We know schools are much more than places where children and young people go to get an education, they are a core part of the local community. Following what the data tells us means that last night we had to make an incredibly difficult decision. But this is the only way to ensure that we can minimise the long term negative impact on Hackney education and more widely on the Council’s budget, at a time of extreme financial pressure.
None of this is due to any fault of our schools, their leadership teams or staff. The schools that will be closing have gone above and beyond to ensure that the falling rolls have the least possible negative impact on the quality of education, and I would like to thank once again their exceptional leaders for their tireless work, kindness and compassion.
It has been a difficult process for all those involved in this project since we first publicly announced these proposals in March 2023, and this decision brings with it a deep feeling of loss.

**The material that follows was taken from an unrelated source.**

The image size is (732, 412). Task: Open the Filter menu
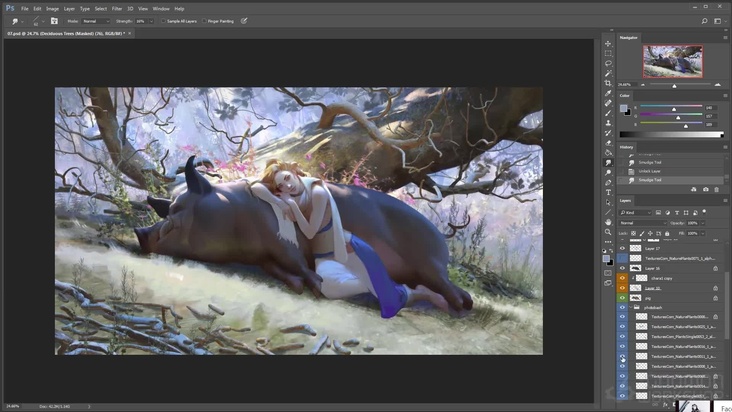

I know that the leaders, staff members, pupils and families of the closing schools will need time and support from us to grieve and to prepare for the transition that will be taking place. Our officers have already been in touch with the school leaders and begun preparing bespoke support packages for staff, pupils and the families affected.
We understand that once parents find a treasured school with amazing leaders and staff and good support it’s very difficult to accept that it may be taken away from them. But great schools are the rule, not the exception in our borough. 98% of Hackney primary schools are good or outstanding, and we will continue to do everything we can to support them in offering high quality, sustainable education for all our children.